[[ EXCERPTED RECORDS open ]]

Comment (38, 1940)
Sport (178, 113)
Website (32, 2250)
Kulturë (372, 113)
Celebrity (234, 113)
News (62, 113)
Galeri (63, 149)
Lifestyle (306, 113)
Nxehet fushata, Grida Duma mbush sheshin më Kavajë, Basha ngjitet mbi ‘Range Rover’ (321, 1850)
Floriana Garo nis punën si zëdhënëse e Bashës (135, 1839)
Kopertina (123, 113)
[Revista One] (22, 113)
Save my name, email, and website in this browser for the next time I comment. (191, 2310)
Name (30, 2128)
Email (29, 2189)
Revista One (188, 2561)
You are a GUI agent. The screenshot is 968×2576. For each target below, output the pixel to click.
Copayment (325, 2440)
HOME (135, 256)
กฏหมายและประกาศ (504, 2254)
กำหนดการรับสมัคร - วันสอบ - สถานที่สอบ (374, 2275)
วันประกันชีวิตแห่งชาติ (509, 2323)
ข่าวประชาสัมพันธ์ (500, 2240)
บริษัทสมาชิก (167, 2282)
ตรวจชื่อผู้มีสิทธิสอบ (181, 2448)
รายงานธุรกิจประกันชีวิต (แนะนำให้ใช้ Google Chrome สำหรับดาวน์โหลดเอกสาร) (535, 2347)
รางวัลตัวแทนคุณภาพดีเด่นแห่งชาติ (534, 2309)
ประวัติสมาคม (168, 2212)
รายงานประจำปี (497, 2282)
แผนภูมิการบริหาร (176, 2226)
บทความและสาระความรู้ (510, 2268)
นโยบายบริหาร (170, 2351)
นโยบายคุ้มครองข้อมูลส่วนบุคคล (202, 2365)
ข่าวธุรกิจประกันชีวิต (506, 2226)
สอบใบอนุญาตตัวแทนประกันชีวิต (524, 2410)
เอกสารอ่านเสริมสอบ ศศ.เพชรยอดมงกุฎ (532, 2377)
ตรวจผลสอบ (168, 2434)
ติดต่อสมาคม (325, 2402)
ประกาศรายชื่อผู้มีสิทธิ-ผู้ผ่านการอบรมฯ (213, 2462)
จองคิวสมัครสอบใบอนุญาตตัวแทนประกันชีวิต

[[ EXCERPTED RECORDS closed ]]

**TASK OBJECTIVE**. Each line from the one containing "[Revista One] (22, 113)" to the end of the listing above should be copied exactly, and nothing else.

**FINISHED EXERCISE**.
[Revista One] (22, 113)
Save my name, email, and website in this browser for the next time I comment. (191, 2310)
Name (30, 2128)
Email (29, 2189)
Revista One (188, 2561)
You are a GUI agent. The screenshot is 968×2576. For each target below, output the pixel to click.
Copayment (325, 2440)
HOME (135, 256)
กฏหมายและประกาศ (504, 2254)
กำหนดการรับสมัคร - วันสอบ - สถานที่สอบ (374, 2275)
วันประกันชีวิตแห่งชาติ (509, 2323)
ข่าวประชาสัมพันธ์ (500, 2240)
บริษัทสมาชิก (167, 2282)
ตรวจชื่อผู้มีสิทธิสอบ (181, 2448)
รายงานธุรกิจประกันชีวิต (แนะนำให้ใช้ Google Chrome สำหรับดาวน์โหลดเอกสาร) (535, 2347)
รางวัลตัวแทนคุณภาพดีเด่นแห่งชาติ (534, 2309)
ประวัติสมาคม (168, 2212)
รายงานประจำปี (497, 2282)
แผนภูมิการบริหาร (176, 2226)
บทความและสาระความรู้ (510, 2268)
นโยบายบริหาร (170, 2351)
นโยบายคุ้มครองข้อมูลส่วนบุคคล (202, 2365)
ข่าวธุรกิจประกันชีวิต (506, 2226)
สอบใบอนุญาตตัวแทนประกันชีวิต (524, 2410)
เอกสารอ่านเสริมสอบ ศศ.เพชรยอดมงกุฎ (532, 2377)
ตรวจผลสอบ (168, 2434)
ติดต่อสมาคม (325, 2402)
ประกาศรายชื่อผู้มีสิทธิ-ผู้ผ่านการอบรมฯ (213, 2462)
จองคิวสมัครสอบใบอนุญาตตัวแทนประกันชีวิต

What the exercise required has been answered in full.